Reuters melaporkan pada 7 Juli 2026 bahwa pasukan Rusia telah mengerahkan sistem perang elektronik yang dirancang untuk mengganggu komunikasi satelit Starlink yang digunakan oleh Ukraina selama konflik yang masih berlangsung.

Menurut Serhii Beskrestnov, penasihat Kementerian Pertahanan Ukraina, Rusia telah mengerahkan sistem pengacau bernama Volna Kupol Garant yang dilaporkan mampu memengaruhi komunikasi Starlink dalam area operasional tertentu. Pejabat Ukraina menyatakan bahwa sekitar 10 sistem tersebut telah diidentifikasi.

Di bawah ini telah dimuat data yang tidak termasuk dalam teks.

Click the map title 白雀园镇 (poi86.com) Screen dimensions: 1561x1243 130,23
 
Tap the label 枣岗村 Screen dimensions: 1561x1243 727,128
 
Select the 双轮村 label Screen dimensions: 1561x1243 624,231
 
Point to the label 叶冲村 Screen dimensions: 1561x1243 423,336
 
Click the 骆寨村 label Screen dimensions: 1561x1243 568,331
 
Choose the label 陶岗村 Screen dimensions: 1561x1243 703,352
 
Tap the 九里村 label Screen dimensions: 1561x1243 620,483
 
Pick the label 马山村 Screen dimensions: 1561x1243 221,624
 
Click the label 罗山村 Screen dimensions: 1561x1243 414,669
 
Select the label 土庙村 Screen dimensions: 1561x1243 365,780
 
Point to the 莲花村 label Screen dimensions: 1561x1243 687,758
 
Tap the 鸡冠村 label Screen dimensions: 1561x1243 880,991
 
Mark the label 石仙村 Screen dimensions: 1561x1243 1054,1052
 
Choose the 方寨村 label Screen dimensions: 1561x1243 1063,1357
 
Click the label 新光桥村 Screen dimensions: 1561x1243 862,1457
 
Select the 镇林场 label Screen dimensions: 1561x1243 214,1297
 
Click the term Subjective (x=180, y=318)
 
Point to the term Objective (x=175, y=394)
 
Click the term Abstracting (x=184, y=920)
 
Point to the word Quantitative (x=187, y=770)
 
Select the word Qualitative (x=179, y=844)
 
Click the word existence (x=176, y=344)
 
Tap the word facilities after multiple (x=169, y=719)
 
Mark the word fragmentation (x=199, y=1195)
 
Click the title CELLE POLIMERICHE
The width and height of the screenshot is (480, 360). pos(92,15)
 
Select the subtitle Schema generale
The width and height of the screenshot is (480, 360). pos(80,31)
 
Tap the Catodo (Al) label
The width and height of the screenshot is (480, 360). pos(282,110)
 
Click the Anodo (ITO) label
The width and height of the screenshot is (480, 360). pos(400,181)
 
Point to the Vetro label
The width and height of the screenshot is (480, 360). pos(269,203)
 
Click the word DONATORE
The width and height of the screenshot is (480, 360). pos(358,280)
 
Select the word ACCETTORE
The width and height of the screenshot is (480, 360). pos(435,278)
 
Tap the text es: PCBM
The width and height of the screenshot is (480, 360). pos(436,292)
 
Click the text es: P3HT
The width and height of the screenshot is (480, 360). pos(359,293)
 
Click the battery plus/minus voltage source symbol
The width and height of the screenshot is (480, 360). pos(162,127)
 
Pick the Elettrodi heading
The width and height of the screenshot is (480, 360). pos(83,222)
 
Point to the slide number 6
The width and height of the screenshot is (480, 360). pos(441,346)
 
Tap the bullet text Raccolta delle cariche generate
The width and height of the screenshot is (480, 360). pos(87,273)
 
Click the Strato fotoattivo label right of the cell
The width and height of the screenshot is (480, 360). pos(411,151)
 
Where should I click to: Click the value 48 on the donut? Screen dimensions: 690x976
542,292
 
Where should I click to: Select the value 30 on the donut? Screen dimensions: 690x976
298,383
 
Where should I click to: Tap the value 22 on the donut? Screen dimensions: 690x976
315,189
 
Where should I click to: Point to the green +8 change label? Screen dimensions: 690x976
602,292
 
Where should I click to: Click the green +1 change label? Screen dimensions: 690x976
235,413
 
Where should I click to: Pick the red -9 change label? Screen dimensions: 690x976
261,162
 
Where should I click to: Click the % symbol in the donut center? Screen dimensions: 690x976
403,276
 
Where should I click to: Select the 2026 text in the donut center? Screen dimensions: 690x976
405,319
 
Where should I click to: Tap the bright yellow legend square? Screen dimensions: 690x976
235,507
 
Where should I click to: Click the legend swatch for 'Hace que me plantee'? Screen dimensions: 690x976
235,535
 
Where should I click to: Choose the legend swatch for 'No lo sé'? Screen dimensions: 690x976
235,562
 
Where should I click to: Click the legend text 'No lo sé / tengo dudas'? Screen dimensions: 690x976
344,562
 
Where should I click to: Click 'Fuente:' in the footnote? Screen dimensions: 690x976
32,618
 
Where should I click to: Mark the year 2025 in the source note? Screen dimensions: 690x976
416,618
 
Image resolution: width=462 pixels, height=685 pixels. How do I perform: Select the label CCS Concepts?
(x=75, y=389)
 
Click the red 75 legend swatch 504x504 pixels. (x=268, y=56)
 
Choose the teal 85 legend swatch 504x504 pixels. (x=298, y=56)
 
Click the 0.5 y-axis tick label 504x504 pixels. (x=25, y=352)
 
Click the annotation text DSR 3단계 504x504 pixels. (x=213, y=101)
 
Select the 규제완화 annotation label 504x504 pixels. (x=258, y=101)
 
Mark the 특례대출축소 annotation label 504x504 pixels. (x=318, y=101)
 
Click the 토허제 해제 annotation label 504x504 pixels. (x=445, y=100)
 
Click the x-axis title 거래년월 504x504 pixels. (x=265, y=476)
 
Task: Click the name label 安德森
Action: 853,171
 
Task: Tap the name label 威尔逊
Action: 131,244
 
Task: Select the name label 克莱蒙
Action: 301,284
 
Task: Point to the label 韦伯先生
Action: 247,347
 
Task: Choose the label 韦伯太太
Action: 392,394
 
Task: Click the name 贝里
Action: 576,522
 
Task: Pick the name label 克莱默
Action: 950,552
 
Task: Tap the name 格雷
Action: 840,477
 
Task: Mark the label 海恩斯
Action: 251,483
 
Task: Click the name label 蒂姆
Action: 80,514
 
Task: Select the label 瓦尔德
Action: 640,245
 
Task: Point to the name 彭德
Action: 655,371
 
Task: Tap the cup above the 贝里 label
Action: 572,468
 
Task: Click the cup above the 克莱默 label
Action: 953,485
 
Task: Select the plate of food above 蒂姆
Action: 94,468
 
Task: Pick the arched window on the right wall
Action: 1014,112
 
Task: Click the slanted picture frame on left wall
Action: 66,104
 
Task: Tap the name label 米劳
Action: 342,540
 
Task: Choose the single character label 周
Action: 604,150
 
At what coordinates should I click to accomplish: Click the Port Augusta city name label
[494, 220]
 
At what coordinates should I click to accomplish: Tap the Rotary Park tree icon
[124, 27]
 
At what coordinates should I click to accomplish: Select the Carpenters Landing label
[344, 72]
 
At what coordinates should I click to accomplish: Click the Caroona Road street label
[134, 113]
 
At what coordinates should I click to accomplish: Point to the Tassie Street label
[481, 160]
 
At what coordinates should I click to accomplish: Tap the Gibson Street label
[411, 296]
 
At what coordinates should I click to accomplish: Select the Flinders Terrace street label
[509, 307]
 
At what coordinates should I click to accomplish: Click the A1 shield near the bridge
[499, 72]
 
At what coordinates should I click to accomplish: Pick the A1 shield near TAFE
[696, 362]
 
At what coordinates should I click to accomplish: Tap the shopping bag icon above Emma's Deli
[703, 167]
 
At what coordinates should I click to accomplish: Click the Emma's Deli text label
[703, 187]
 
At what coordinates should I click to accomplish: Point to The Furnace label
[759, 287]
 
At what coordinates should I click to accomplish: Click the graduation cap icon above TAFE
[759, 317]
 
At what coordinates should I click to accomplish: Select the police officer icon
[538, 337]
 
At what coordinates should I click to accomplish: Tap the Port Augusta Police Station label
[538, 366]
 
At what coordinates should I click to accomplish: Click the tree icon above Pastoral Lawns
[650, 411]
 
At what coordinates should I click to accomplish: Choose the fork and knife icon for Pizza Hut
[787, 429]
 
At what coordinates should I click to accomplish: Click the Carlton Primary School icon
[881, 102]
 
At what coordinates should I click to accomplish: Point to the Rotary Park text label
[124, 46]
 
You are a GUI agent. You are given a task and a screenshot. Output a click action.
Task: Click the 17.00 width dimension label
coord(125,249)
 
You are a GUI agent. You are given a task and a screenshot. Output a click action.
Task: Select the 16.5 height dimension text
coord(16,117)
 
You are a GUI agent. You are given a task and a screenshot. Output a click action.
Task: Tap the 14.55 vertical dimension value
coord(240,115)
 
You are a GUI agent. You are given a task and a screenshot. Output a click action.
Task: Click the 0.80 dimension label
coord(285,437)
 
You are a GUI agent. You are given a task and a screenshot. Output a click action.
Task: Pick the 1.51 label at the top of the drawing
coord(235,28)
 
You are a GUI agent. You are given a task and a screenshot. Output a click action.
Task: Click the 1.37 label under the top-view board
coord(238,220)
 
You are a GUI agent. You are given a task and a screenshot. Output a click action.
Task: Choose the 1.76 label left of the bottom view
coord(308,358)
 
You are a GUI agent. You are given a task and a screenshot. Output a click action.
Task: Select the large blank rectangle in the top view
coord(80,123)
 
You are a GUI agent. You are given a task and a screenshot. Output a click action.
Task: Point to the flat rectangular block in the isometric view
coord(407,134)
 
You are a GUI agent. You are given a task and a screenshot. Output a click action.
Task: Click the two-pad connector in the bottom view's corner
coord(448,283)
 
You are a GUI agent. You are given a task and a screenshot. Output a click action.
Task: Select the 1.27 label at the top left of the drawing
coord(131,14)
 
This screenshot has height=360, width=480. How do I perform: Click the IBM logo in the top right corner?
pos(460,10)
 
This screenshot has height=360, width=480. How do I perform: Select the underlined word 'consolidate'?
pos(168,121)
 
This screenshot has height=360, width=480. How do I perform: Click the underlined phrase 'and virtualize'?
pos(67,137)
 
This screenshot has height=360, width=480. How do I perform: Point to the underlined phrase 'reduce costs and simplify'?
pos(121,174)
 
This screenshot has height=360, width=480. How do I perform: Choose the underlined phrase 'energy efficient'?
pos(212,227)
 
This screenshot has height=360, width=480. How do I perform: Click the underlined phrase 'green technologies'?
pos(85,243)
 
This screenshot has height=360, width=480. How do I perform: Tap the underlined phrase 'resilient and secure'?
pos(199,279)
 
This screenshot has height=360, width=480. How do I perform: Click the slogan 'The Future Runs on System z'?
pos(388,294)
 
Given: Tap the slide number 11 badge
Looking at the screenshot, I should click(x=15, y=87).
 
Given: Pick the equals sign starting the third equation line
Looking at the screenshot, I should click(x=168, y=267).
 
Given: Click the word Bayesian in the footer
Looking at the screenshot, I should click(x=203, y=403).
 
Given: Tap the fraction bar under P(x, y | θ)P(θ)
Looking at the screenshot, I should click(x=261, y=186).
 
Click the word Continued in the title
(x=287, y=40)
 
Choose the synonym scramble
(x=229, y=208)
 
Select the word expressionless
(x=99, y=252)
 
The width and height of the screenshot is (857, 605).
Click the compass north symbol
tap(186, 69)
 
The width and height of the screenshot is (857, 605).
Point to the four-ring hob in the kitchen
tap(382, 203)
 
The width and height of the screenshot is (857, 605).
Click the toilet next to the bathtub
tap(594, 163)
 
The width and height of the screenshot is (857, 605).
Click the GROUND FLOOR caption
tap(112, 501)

Pejabat militer Ukraina juga menyatakan bahwa Resimen Sistem Nirawak ke-422 telah melakukan operasi terhadap sejumlah lokasi yang dilaporkan menjadi tempat sistem pengacau tersebut.

Secara terpisah, Rob Lee, peneliti senior di Foreign Policy Research Institute, mengatakan bahwa penggunaan operasi drone oleh Ukraina menjadi salah satu perkembangan penting dalam konflik, seraya menambahkan bahwa kemampuan perang elektronik di kedua pihak terus berkembang.

Perkembangan tersebut semakin menyoroti peran layanan komunikasi satelit komersial dalam konflik modern. Pelaku industri dan pengamat terus memantau perkembangan terkait layanan satelit, pengadaan pemerintah, serta kebijakan regulasi seiring berlanjutnya situasi tersebut.